Minimum Number of Changes to Make Binary String Beautiful - Video Solutions

Problem Overview: You are given a binary string s of even length. A string is considered beautiful if every consecutive pair of characters (s[0], s[1], s[2], s[3], …) contains identical values. The task is to compute the minimum number of character changes required to satisfy this rule.

Approach 1: Check Pairs of Adjacent Characters (O(n) time, O(1) space)

The simplest observation: each pair of positions must contain the same bit. Iterate through the string in steps of two and compare s[i] with s[i+1]. If the two characters differ (01 or 10), one change is required to make them equal. Either character can be flipped, so the minimum cost per mismatched pair is exactly one operation. This approach works because each pair is independent of the others—changing one pair never affects another pair. The algorithm performs a single linear scan and counts mismatches, making it optimal with O(n) time and constant O(1) space.

Approach 2: Using Sliding Window for Efficient Changes (O(n) time, O(1) space)

This approach frames the same idea using a window of size two. Maintain a sliding window over the string and process characters in pairs. For every window [i, i+1], check whether both characters match. If they differ, increment the change counter because one modification is required to make the pair uniform. After evaluating the window, move it forward by two positions to process the next pair. The sliding window interpretation is useful when you are used to solving sliding window problems or when adapting the logic to variations where window size might change. Despite the different framing, the algorithm still performs a single pass over the string.

The key insight is that the beautiful condition operates strictly on fixed-size pairs. No global restructuring or dynamic programming is required. Each pair contributes either 0 changes (if both bits match) or 1 change (if they differ). Because of this independence, a greedy local check produces the optimal result.

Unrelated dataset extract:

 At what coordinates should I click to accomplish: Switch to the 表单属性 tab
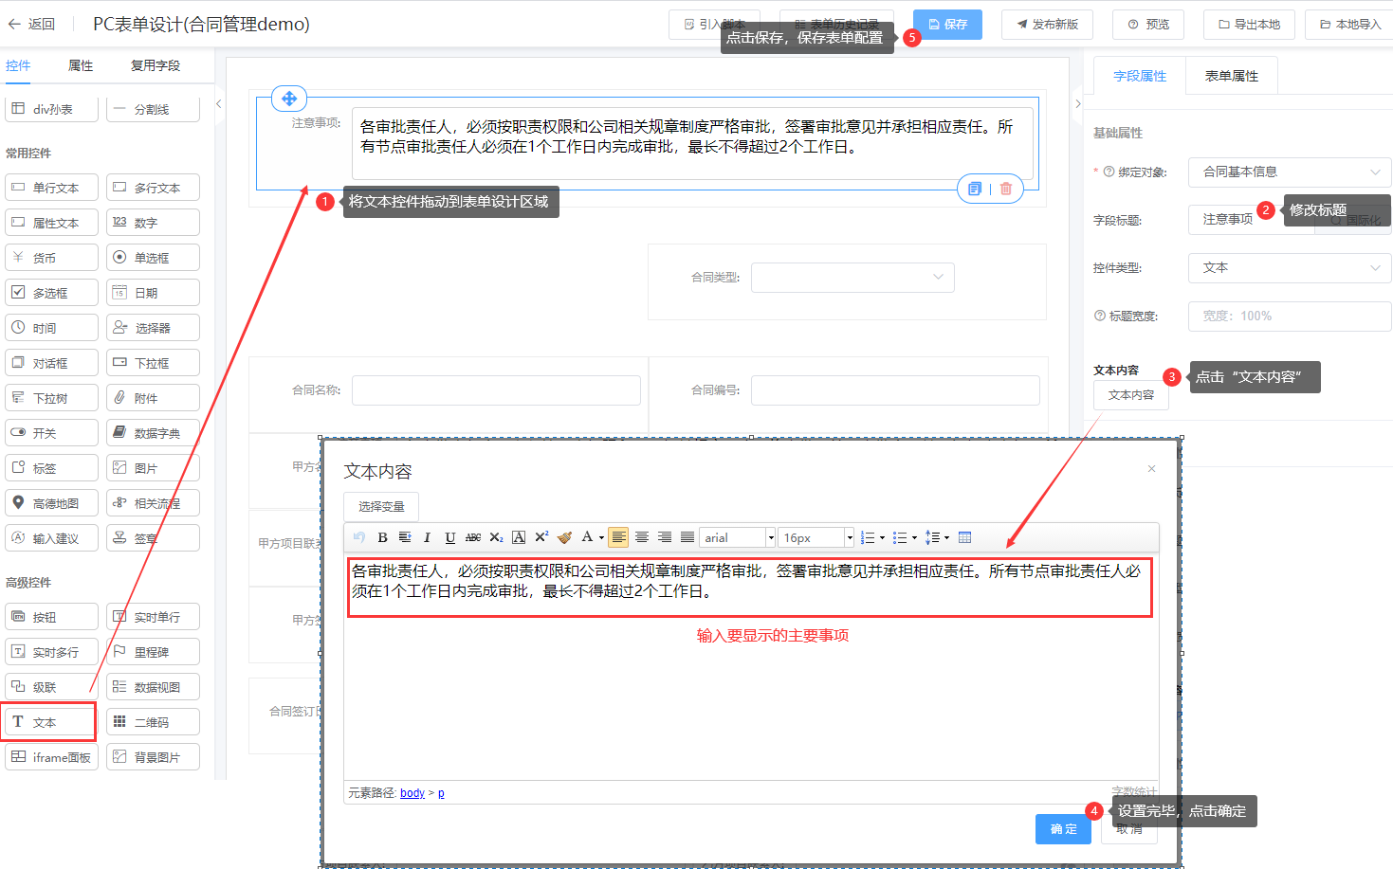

This problem mainly tests comfort with basic iteration and pattern recognition in string processing. Many candidates initially overthink it with frequency counts or substring replacements, but the structure of the constraint immediately reduces it to pair comparisons.

Recommended for interviews: Approach 1 is what interviewers typically expect. It shows you recognized the pair independence and implemented the greedy check in a single pass. The sliding window framing is conceptually equivalent but can help demonstrate familiarity with common algorithmic patterns.